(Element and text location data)
______
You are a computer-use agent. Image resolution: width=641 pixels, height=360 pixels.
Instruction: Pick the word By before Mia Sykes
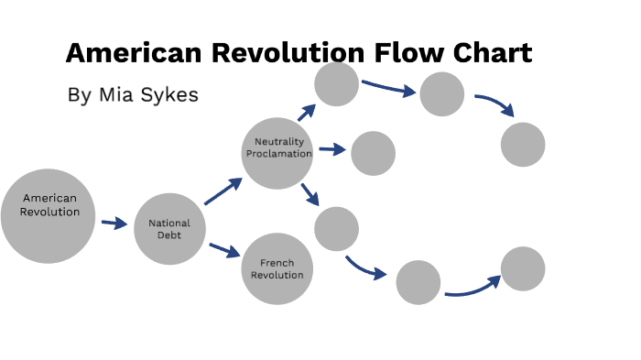(x=79, y=95)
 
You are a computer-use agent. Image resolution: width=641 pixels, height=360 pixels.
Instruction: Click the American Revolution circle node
(x=48, y=216)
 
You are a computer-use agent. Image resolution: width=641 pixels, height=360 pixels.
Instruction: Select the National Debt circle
(x=169, y=229)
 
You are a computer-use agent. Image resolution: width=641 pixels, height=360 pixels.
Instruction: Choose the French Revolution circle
(x=277, y=269)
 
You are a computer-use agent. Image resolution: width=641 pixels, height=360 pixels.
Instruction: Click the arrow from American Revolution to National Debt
(x=114, y=223)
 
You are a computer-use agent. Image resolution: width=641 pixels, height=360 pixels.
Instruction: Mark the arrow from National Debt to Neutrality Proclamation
(x=223, y=191)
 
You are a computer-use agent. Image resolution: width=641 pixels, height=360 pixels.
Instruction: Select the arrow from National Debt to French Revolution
(x=224, y=249)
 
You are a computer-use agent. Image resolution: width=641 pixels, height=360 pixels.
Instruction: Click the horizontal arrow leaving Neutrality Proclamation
(x=331, y=150)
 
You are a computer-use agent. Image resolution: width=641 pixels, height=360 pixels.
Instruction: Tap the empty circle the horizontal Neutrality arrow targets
(x=373, y=153)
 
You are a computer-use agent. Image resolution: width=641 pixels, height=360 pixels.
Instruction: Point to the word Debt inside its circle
(x=169, y=235)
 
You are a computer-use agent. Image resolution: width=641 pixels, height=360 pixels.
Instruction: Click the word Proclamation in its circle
(x=279, y=154)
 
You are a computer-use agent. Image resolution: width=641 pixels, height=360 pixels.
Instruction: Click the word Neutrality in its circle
(x=278, y=142)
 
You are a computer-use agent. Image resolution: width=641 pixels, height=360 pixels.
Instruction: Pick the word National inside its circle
(x=169, y=223)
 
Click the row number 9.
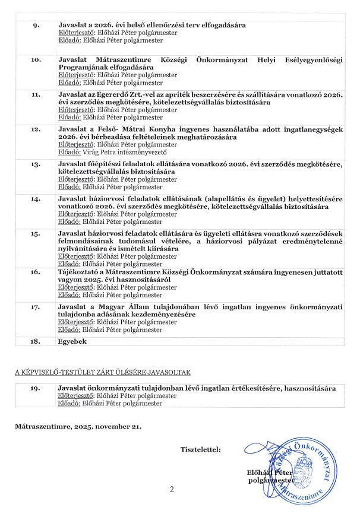click(35, 26)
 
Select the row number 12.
click(36, 129)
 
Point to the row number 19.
click(36, 388)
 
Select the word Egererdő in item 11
click(121, 94)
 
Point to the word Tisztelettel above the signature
click(200, 449)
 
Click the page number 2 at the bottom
click(172, 490)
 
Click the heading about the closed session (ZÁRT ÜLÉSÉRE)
click(102, 372)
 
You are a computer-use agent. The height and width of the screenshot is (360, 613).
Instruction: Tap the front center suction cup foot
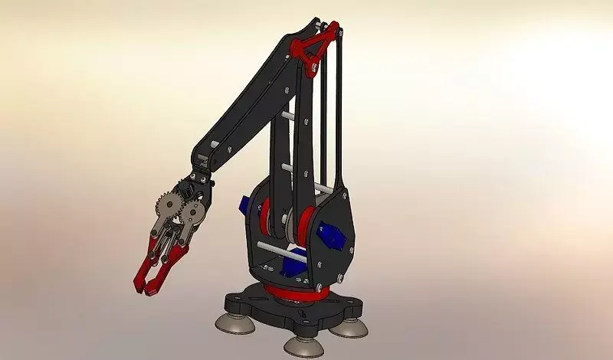303,342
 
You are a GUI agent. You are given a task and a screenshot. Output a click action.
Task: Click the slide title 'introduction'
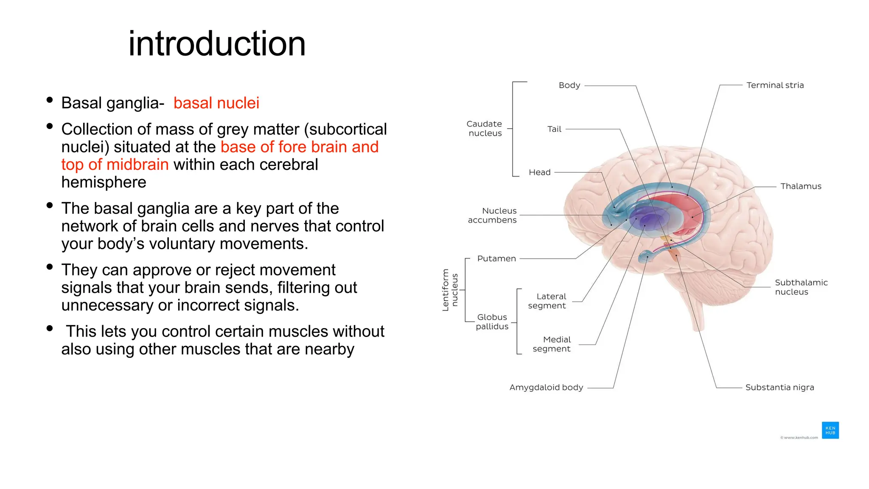[217, 44]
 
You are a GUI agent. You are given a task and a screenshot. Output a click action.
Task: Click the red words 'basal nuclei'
[216, 103]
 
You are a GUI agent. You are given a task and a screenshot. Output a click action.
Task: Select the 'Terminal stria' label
[775, 85]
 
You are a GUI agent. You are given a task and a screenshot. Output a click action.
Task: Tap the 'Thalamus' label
[801, 186]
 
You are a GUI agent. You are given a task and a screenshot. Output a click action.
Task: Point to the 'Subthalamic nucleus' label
[801, 287]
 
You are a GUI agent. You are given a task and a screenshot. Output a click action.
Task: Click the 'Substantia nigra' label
[779, 388]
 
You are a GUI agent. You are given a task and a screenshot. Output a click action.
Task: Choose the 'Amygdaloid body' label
[546, 388]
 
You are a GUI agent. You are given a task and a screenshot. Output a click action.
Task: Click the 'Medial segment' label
[552, 344]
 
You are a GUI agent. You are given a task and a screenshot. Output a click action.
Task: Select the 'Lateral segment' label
[547, 301]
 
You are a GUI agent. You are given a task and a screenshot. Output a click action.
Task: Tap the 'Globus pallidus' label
[492, 322]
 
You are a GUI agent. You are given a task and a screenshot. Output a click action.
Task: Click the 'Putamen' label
[496, 259]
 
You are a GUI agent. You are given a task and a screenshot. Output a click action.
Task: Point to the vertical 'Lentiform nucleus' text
[450, 290]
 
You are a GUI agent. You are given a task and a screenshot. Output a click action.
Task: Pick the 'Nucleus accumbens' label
[493, 215]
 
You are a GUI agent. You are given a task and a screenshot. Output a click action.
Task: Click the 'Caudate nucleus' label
[485, 129]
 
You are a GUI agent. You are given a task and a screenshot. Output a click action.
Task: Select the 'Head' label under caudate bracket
[539, 172]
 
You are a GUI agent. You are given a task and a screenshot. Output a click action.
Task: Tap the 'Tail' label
[554, 129]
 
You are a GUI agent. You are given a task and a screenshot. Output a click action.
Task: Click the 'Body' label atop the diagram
[569, 85]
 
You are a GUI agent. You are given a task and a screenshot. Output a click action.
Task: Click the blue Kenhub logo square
[830, 430]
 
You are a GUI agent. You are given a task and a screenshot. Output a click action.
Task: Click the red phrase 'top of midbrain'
[115, 165]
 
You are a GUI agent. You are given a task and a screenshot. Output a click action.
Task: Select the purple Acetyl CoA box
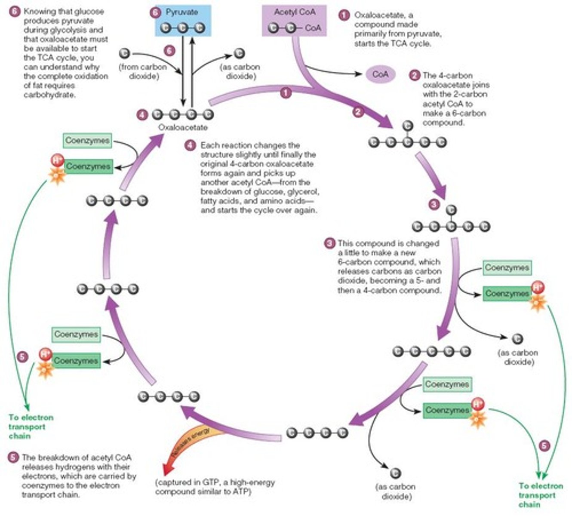(295, 21)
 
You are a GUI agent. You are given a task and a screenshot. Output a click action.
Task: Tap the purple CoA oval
(380, 74)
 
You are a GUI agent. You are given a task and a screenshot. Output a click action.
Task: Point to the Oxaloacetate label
(183, 127)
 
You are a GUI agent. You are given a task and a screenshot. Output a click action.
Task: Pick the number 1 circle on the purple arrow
(286, 92)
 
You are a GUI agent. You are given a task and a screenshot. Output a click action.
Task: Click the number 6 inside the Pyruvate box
(156, 12)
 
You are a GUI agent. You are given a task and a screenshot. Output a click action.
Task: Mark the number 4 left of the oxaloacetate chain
(142, 115)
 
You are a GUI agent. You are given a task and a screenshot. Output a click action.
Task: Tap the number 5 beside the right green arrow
(544, 445)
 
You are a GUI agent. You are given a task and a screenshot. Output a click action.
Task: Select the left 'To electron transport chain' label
(31, 427)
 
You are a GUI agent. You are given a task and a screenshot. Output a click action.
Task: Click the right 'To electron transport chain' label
(541, 495)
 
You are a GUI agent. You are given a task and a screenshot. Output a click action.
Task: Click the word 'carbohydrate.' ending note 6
(49, 95)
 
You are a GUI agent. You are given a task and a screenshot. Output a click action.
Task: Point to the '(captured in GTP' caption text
(215, 482)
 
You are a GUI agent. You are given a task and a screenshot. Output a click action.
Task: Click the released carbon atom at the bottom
(395, 473)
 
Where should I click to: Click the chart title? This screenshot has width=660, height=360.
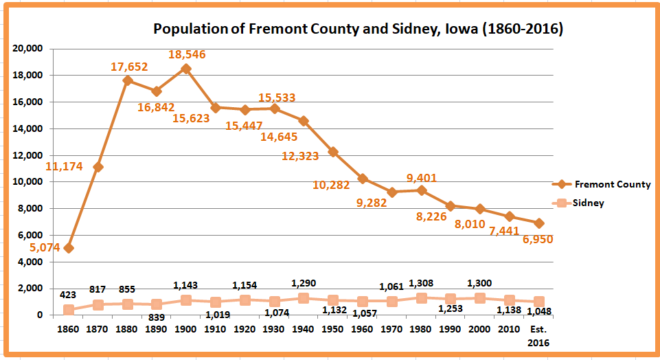point(358,29)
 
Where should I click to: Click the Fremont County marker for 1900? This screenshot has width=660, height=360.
point(186,69)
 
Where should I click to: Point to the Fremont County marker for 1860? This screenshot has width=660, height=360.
point(69,247)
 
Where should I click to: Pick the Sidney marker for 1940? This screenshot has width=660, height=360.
point(304,298)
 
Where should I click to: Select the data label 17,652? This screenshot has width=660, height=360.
point(129,67)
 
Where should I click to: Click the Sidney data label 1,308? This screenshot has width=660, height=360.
point(421,283)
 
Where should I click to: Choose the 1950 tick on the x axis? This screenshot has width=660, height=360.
point(333,328)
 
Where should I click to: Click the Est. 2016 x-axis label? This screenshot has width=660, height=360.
point(539,335)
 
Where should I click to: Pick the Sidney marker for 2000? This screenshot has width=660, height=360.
point(480,298)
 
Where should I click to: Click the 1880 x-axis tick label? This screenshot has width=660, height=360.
point(128,328)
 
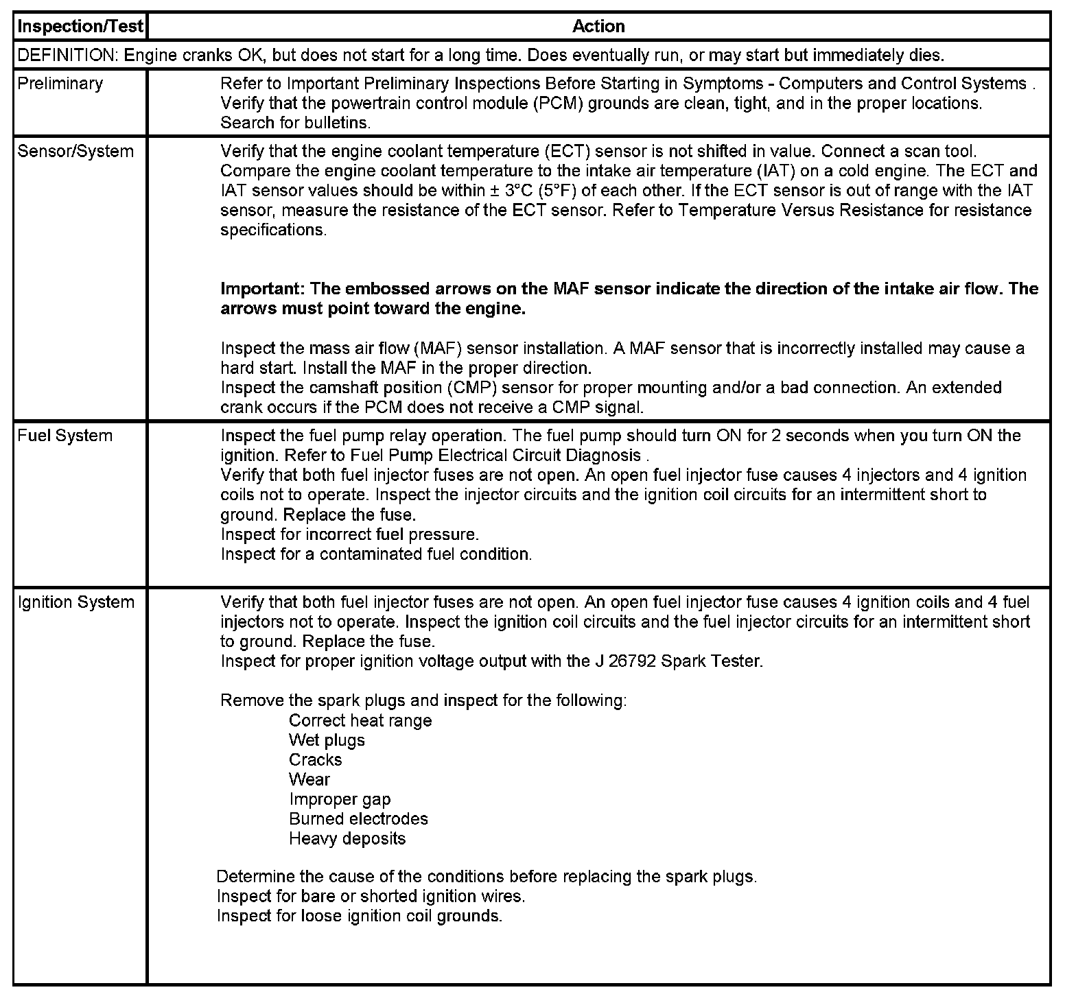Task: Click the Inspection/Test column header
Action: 80,27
______
Reproduce every line of the records above word for word, omitting the pictures.

You are a computer-use agent. Image resolution: width=641 pixels, height=360 pixels.
Instruction: Pick the word By before Mia Sykes
(x=79, y=95)
 
You are a computer-use agent. Image resolution: width=641 pixels, height=360 pixels.
Instruction: Click the American Revolution circle node
(x=48, y=216)
 
You are a computer-use agent. Image resolution: width=641 pixels, height=360 pixels.
Instruction: Select the National Debt circle
(x=169, y=229)
 
You are a computer-use agent. Image resolution: width=641 pixels, height=360 pixels.
Instruction: Choose the French Revolution circle
(x=277, y=269)
 
You are a computer-use agent. Image resolution: width=641 pixels, height=360 pixels.
Instruction: Click the arrow from American Revolution to National Debt
(x=114, y=223)
 
You are a computer-use agent. Image resolution: width=641 pixels, height=360 pixels.
Instruction: Mark the arrow from National Debt to Neutrality Proclamation
(x=223, y=191)
 
You are a computer-use agent. Image resolution: width=641 pixels, height=360 pixels.
Instruction: Select the arrow from National Debt to French Revolution
(x=224, y=249)
 
You are a computer-use agent. Image resolution: width=641 pixels, height=360 pixels.
Instruction: Click the horizontal arrow leaving Neutrality Proclamation
(x=331, y=150)
 
You are a computer-use agent. Image resolution: width=641 pixels, height=360 pixels.
Instruction: Tap the empty circle the horizontal Neutrality arrow targets
(x=373, y=153)
 
You are a computer-use agent. Image resolution: width=641 pixels, height=360 pixels.
Instruction: Point to the word Debt inside its circle
(x=169, y=235)
 
You are a computer-use agent. Image resolution: width=641 pixels, height=360 pixels.
Instruction: Click the word Proclamation in its circle
(x=279, y=154)
 
You are a computer-use agent. Image resolution: width=641 pixels, height=360 pixels.
Instruction: Click the word Neutrality in its circle
(x=278, y=142)
 
You are a computer-use agent. Image resolution: width=641 pixels, height=360 pixels.
Instruction: Pick the word National inside its circle
(x=169, y=223)
 
Click the row number 9.
click(35, 26)
 
Select the row number 12.
click(36, 129)
 
Point to the row number 19.
click(36, 388)
 
Select the word Egererdő in item 11
click(121, 94)
 
Point to the word Tisztelettel above the signature
click(200, 449)
 
Click the page number 2 at the bottom
click(172, 490)
 
Click the heading about the closed session (ZÁRT ÜLÉSÉRE)
click(102, 372)
 
You are a computer-use agent. The height and width of the screenshot is (360, 613).
Instruction: Tap the front center suction cup foot
303,342
 
You are a GUI agent. You are given a task and a screenshot. Output a click action.
Task: Click the slide title 'introduction'
[217, 44]
 
You are a GUI agent. You are given a task and a screenshot. Output a click action.
Task: Click the red words 'basal nuclei'
[216, 103]
 
You are a GUI agent. You are given a task and a screenshot. Output a click action.
Task: Select the 'Terminal stria' label
[775, 85]
 
You are a GUI agent. You are given a task and a screenshot. Output a click action.
Task: Tap the 'Thalamus' label
[801, 186]
 
You are a GUI agent. You are given a task and a screenshot. Output a click action.
Task: Point to the 'Subthalamic nucleus' label
[801, 287]
 
You are a GUI agent. You are given a task and a screenshot. Output a click action.
Task: Click the 'Substantia nigra' label
[779, 388]
 
You are a GUI agent. You are given a task and a screenshot. Output a click action.
Task: Choose the 'Amygdaloid body' label
[546, 388]
 
You are a GUI agent. You are given a task and a screenshot. Output a click action.
Task: Click the 'Medial segment' label
[552, 344]
 
You are a GUI agent. You are given a task and a screenshot. Output a click action.
Task: Select the 'Lateral segment' label
[547, 301]
 
You are a GUI agent. You are given a task and a screenshot. Output a click action.
Task: Tap the 'Globus pallidus' label
[492, 322]
 
You are a GUI agent. You are given a task and a screenshot. Output a click action.
Task: Click the 'Putamen' label
[496, 259]
 
You are a GUI agent. You are given a task and a screenshot. Output a click action.
Task: Point to the vertical 'Lentiform nucleus' text
[450, 290]
 
You are a GUI agent. You are given a task and a screenshot. Output a click action.
Task: Pick the 'Nucleus accumbens' label
[493, 215]
 
You are a GUI agent. You are given a task and a screenshot. Output a click action.
Task: Click the 'Caudate nucleus' label
[485, 129]
 
You are a GUI agent. You are given a task and a screenshot. Output a click action.
Task: Select the 'Head' label under caudate bracket
[539, 172]
 
You are a GUI agent. You are given a task and a screenshot. Output a click action.
Task: Tap the 'Tail' label
[554, 129]
 
You are a GUI agent. You are given a task and a screenshot. Output a click action.
Task: Click the 'Body' label atop the diagram
[569, 85]
 
You are a GUI agent. You are given a task and a screenshot. Output a click action.
Task: Click the blue Kenhub logo square
[830, 430]
 
You are a GUI agent. You are given a task and a screenshot. Output a click action.
Task: Click the red phrase 'top of midbrain'
[115, 165]
 
You are a GUI agent. You are given a task and a screenshot. Output a click action.
Task: Select the purple Acetyl CoA box
(295, 21)
 
You are a GUI agent. You are given a task and a screenshot. Output a click action.
Task: Tap the purple CoA oval
(380, 74)
 
You are a GUI agent. You are given a task and a screenshot. Output a click action.
Task: Point to the Oxaloacetate label
(183, 127)
 
You are a GUI agent. You are given a task and a screenshot. Output a click action.
Task: Pick the number 1 circle on the purple arrow
(286, 92)
 
You are a GUI agent. You are given a task and a screenshot. Output a click action.
Task: Click the number 6 inside the Pyruvate box
(156, 12)
 
You are a GUI agent. You are given a task and a screenshot. Output a click action.
Task: Mark the number 4 left of the oxaloacetate chain
(142, 115)
 
You are a GUI agent. You are given a task and a screenshot. Output a click action.
Task: Tap the number 5 beside the right green arrow
(544, 445)
 
You are a GUI agent. You are given a task and a screenshot. Output a click action.
Task: Select the left 'To electron transport chain' label
(31, 427)
 
You are a GUI agent. You are given a task and a screenshot. Output a click action.
Task: Click the right 'To electron transport chain' label
(541, 495)
 
You are a GUI agent. You are given a task and a screenshot. Output a click action.
Task: Click the word 'carbohydrate.' ending note 6
(49, 95)
 
You are a GUI agent. You are given a task and a screenshot. Output a click action.
Task: Point to the '(captured in GTP' caption text
(215, 482)
 
You are a GUI agent. You are given a task and a screenshot. Output a click action.
Task: Click the released carbon atom at the bottom
(395, 473)
 
Where should I click to: Click the chart title? This screenshot has width=660, height=360.
point(358,29)
 
Where should I click to: Click the Fremont County marker for 1900? This screenshot has width=660, height=360.
point(186,69)
 
Where should I click to: Point to the Fremont County marker for 1860? This screenshot has width=660, height=360.
point(69,247)
 
Where should I click to: Pick the Sidney marker for 1940? This screenshot has width=660, height=360.
point(304,298)
 
Where should I click to: Select the data label 17,652? This screenshot has width=660, height=360.
point(129,67)
 
Where should I click to: Click the Sidney data label 1,308? This screenshot has width=660, height=360.
point(421,283)
 
Where should I click to: Choose the 1950 tick on the x axis? This screenshot has width=660, height=360.
point(333,328)
 
Where should I click to: Click the Est. 2016 x-axis label? This screenshot has width=660, height=360.
point(539,335)
 
Where should I click to: Pick the Sidney marker for 2000? This screenshot has width=660, height=360.
point(480,298)
 
Where should I click to: Click the 1880 x-axis tick label? This screenshot has width=660, height=360.
point(128,328)
 
Task: Click the Inspection/Test column header
Action: 80,27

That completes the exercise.